The Costs And Benefits Of Liquidity Regulations: Lessons From An Idle Monetary Policy Tool
This paper investigates the effect of liquidity regulations on banks by analyzing the impact of changes in reserve requirements. The authors find that increased reserve requirements cause banks to reduce credit supply and depress bank profitability. They also find that higher reserve requirements prior to the crisis made banks less likely to fail.
Read More: https://www.federalreserve.gov/econres/feds/files/2019041pap.pdf
Unintended Side Effects: Stress Tests, Entrepreneurship, And Innovation
This paper shows that U.S. banks subject to the stress tests strongly cut small business lending and contributed to the anemic recovery of young firms since the crisis. Specifically, counties in which banks subject to the stress tests have a higher pre-crisis market share see a stronger decline in employment, and patent applications of younger firms as well as weaker labor productivity. Moreover, the decline is stronger in sectors with a higher share of younger firms using home equity financing.
Read More: https://papers.ssrn.com/sol3/papers.cfm?abstract_id=3384006
The Currency Composition Of International Reserves, Demand For International Reserves, And Global Safe Assets
This paper studies the determinants of the international reserves (IR) currency composition before and after the Global Financial Crisis (GFC). The authors find that countries that trade with the US, EU, UK, and Japan hoard more IR in the “big four” currencies (dollar, euro, pound, and yen). Countries hold less of the big four currencies as IR since the GFC, and more since the Federal Reserve began to taper off quantitative easing.
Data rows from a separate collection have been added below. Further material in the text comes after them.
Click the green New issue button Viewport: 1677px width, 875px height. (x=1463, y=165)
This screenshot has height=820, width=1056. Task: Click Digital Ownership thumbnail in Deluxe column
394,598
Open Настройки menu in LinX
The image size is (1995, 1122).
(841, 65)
Read More: https://www.nber.org/papers/w25934
The Procyclicality Of Banking: Evidence From The Euro Area
The authors find that loan loss provisions in the euro area are negatively related to GDP growth, when GDP growth declines, loan loss provisions increase and vice versa. This procyclicality in provisions explains about two-thirds of the variation of bank capital over the business cycle. The procyclicality of loss provisions in the euro area is about twice as large as in other advanced economies.
Competition Among High-Frequency Traders, And Market Quality
The paper studies how competition among high-frequency traders (HFTs) affects trading behavior and market liquidity using a unique dataset. The authors find that when HFTs compete, their speculative trading increases. As a result, market liquidity deteriorates, and short-term volatility rises.